Il ne trouva qu’une boite de sardines mais une douzaine de chargeurs et les fusils des morts. Il en prit un et enterra les culasses des autres. Faute de donner une sépulture décente à ces pauvres diables, il les recouvrit de branchages et de terre, raclée avec un casque. Il planta un fusil en terre, au pied les trois casques et continua. Bien lui en prit. Il vit à une centaine de mètres une petite maison. Il s’y dirigea avec prudence, le champ cultivé alentour, déjà haut, lui permettant une approche discrète. La maison avait été abandonnée ; la porte était brisée. A l’intérieur tout était dévasté ; l’ennemi s’était acharné à détruire un pauvre mobilier, témoin de l’indigence de l’habitant. Il y trouva cependant sous le lit des bocaux de haricots verts et une bouteille de vin ordinaire, réchappés du carnage, qu’il glissa dans sa musette et dans un panier à pommes trouvé sur place. A l’arrière de la maison, un petit appentis était à moitié entrouvert et ce qu’il y découvrit le révolta et lui pinça l’estomac. Le pauvre propriétaire de la maison avait été assassiné à coups de baïonnette. Il fit comme pour les autres soldats, recouvrit sommairement le cadavre. Les soldats qui avaient fait cela méritaient d’être retrouvés et fusillés même s’ils avaient la force pour eux. Soudain il tressaillit : des hommes s’approchaient, il entendait des voix allemandes. En fait, deux soldats semblaient seuls. Ils pénétrèrent dans la demeure et commencèrent à fouiller. Paul Walther s’approcha lentement de l’entrée. Les deux Allemands avaient posé leurs armes contre la table.

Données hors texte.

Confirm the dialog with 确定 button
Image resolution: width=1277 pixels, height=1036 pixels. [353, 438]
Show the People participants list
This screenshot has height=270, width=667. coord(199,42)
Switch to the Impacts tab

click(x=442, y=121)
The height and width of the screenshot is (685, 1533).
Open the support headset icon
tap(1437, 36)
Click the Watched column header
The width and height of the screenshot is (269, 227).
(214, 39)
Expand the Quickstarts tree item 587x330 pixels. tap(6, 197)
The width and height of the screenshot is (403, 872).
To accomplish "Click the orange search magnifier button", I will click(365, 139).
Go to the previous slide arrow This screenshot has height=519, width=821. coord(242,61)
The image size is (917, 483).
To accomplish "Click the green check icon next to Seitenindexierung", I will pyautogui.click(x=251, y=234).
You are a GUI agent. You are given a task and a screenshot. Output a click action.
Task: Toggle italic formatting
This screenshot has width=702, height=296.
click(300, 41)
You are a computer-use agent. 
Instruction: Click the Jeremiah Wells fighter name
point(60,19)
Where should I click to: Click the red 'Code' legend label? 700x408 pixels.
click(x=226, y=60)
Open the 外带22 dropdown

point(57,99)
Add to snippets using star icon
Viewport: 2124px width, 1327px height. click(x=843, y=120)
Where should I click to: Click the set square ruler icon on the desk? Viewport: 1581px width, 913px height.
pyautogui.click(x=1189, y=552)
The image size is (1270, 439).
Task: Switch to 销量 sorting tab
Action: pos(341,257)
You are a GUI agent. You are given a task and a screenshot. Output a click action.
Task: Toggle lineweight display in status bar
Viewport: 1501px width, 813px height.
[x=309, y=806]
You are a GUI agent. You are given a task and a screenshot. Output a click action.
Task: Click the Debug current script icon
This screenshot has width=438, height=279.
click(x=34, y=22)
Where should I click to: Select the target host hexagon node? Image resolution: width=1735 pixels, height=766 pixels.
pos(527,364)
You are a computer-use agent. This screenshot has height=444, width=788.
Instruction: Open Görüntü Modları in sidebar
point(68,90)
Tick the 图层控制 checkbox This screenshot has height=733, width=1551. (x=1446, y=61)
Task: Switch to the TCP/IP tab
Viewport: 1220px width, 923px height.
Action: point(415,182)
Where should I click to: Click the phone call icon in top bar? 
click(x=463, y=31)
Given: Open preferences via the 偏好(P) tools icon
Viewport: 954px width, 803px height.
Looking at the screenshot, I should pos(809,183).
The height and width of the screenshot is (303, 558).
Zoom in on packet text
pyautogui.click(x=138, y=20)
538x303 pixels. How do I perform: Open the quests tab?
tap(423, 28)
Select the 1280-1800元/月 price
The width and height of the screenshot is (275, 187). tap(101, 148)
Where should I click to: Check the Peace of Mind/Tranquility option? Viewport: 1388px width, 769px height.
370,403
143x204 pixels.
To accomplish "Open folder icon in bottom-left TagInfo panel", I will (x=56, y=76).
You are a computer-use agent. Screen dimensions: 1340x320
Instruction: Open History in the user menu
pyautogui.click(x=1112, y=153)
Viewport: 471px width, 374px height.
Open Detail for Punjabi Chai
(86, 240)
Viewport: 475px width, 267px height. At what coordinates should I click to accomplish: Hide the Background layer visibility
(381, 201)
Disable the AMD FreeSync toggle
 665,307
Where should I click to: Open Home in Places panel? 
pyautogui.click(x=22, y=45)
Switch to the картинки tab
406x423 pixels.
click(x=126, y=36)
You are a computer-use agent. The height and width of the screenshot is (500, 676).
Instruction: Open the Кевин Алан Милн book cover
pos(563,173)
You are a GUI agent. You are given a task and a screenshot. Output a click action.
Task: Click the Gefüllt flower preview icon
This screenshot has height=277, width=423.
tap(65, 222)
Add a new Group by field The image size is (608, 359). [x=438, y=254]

- Le vieux a bien dû cacher de l’argent quelque part… Tu ne trouves rien Otto ?
- Je cherche, va dans la chambre !
Le sergent fit brusquement irruption, l’arme au poing. Les deux vautours étaient sans doute les auteurs de l’assassinat revenant sur leur pas. Dans leur langue – qu’il parlait couramment – il leur dit qu’ils allaient payer pour leur crime. Les deux hommes portaient l’uniforme noir des tankistes. Ils levèrent les bras, lourdement. Paul Wagner sortit son révolver avec sa main gauche, tout en les tenant en joue, calant son fusil contre son corps, doigt sur la gâchette :
- Dans la chambre salopards !
L’allure décidée et l’impression de force du sergent ne leur laissaient pas d’illusion ; ils ne tentaient aucun geste, les mains sur la nuque. Celui-ci prit un oreiller sur le lit et, s’en servant comme d’un silencieux, il abattit le premier soldat. Le second l’implorait en vain :
- Nicht schiesse , gruss got !
Il se jeta sur le sol et reçut une balle dans la tête. Le sergent les fouilla, prit leurs armes. Au fond du sac de l’un d’eux, il trouva deux bagues, un plumier en bois blanc duquel il tira un crayon à papier et inscrivit sur le couvercle d’une boite à sucre : « Ces hommes ne se sont pas conduits en soldats, ils ont tué pour voler. Moi, disposant de l’autorité militaire, ait jugé et exécuté ces assassins. » Il signa de son paraphe élégant et illisible et laissa le sac bien en vue, avec son message. Il était temps de partir … Il rejoignit ses camarades avec ses prises, les trouvant dans l’anxiété, raconta ce qui s’était passé.